2. It will demand your time

Parents do all the work - you're provided with a list of study materials, a teacher's guide, a student's guide, and a guide for grading tests and exams. You cannot expect to still work full time while providing a decent education for your child. Homeschooled children require a minimum of 3-4 hours of a parent's direct interaction and teaching.

Although homeschooling provides a flexible schedule for both the parent and child, the curriculum is typically fast-paced and challenging as there is still a lot of work to cover. Thankfully, the lack of a strict timetable allows you and the student to study literally any time and anywhere.

It's recommended you pick the best days of the week that you know you can commit your time and attention, for example making Tuesday and Wednesday your child's "weekend" because you will be busy then, and a study week can be from Thursday to Monday. The most important thing is hitting the milestones, taking tests, turning in your child's portfolio of essays and projects on time, and preparing your kid for the final exam. If you find that there are days you cannot commit to the 3-4 hours of studying, it's best to use recorded lectures and lessons that your kid can listen to whenever they want and as many times as they want to - unlike a regular school lesson where they cannot always request for repeat lessons.

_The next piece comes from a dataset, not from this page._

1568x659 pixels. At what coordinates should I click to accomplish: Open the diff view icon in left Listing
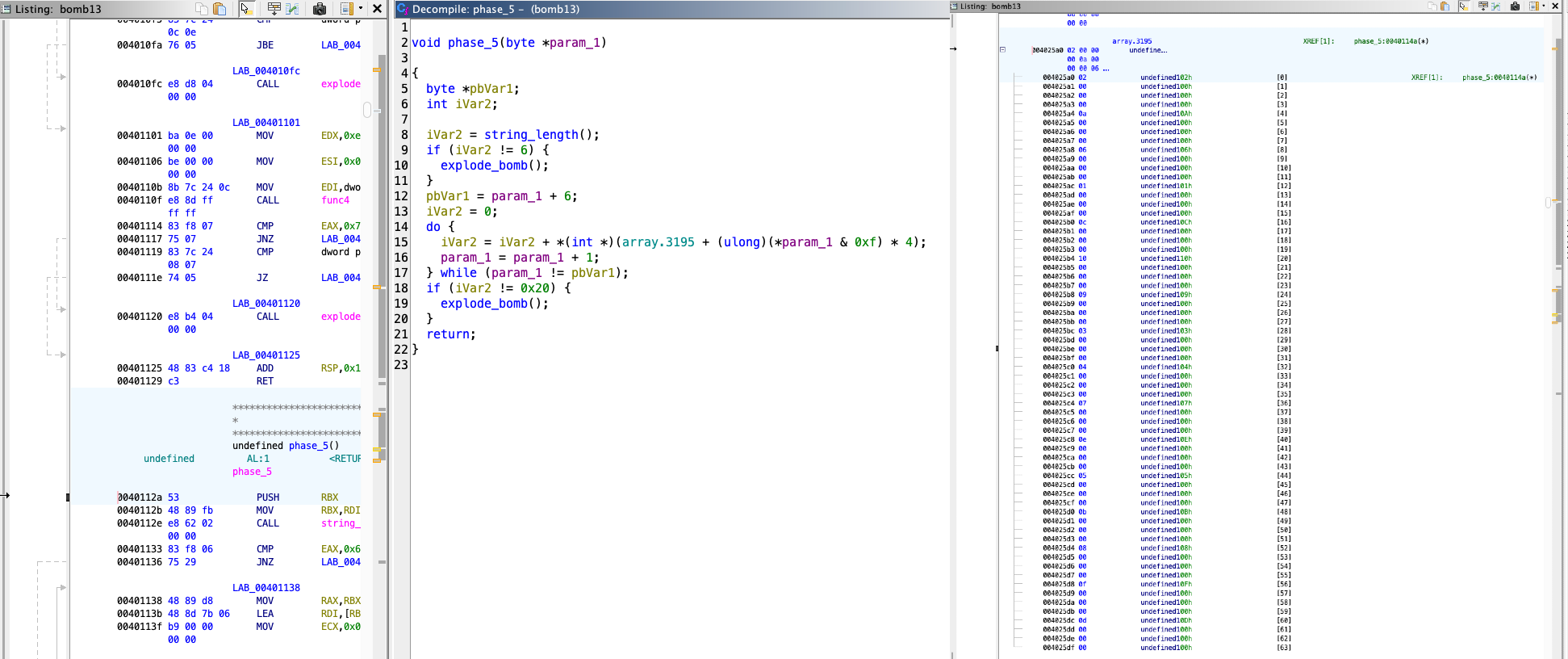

Online support is a great substitute teacher as well. You can access plenty of credible and accredited online lessons and tutors who can provide extra support for your teaching schedule.

Once again, the homeschool provider will usually be flexible when it comes to portfolio submissions because they want to make sure that the other homeschooled children are on the same page. Exceptions will include online classrooms because these typically have a fixed schedule that has taken into consideration the other students' schedules and time differences.

It's stressful but rewarding work.

Guide To Homeschooling in Abu Dhabi For Parents

3. Consider the change in relationship

Do think on how taking on the role of a teacher may influence your existing relationship with your kid. Will this make it easier for them to talk to you about personal things, especially regarding academic work. They can't complain to you about horrible teachers if you are the teacher. Consider establishing boundaries, such as setting a part of the home as the classroom and asking for feedback at the end of each lesson. Try to avoid mixing personal spaces into study spaces, such as studying on their bed. You'll want to keep it as a space where they can relax from studying.

4. Your child's social life and development

What keeps parents from choosing homeschool is how it might affect their kid's social circles and skills. It can't be denied that the routine of sitting, studying, chatting, playing, and eating with their peers is a key part of traditional schools. If you're thinking of choosing homeschool for your child, plan other ways they can maintain old friendships and build new ones. Oftentimes, a homeschool provider hosts events for the homeschool children within a region - this is a great opportunity to speak with other homeschool parents and for your kid to socialise with others in similar situations. You can also consider signing them up for clubs, camps, and playdates.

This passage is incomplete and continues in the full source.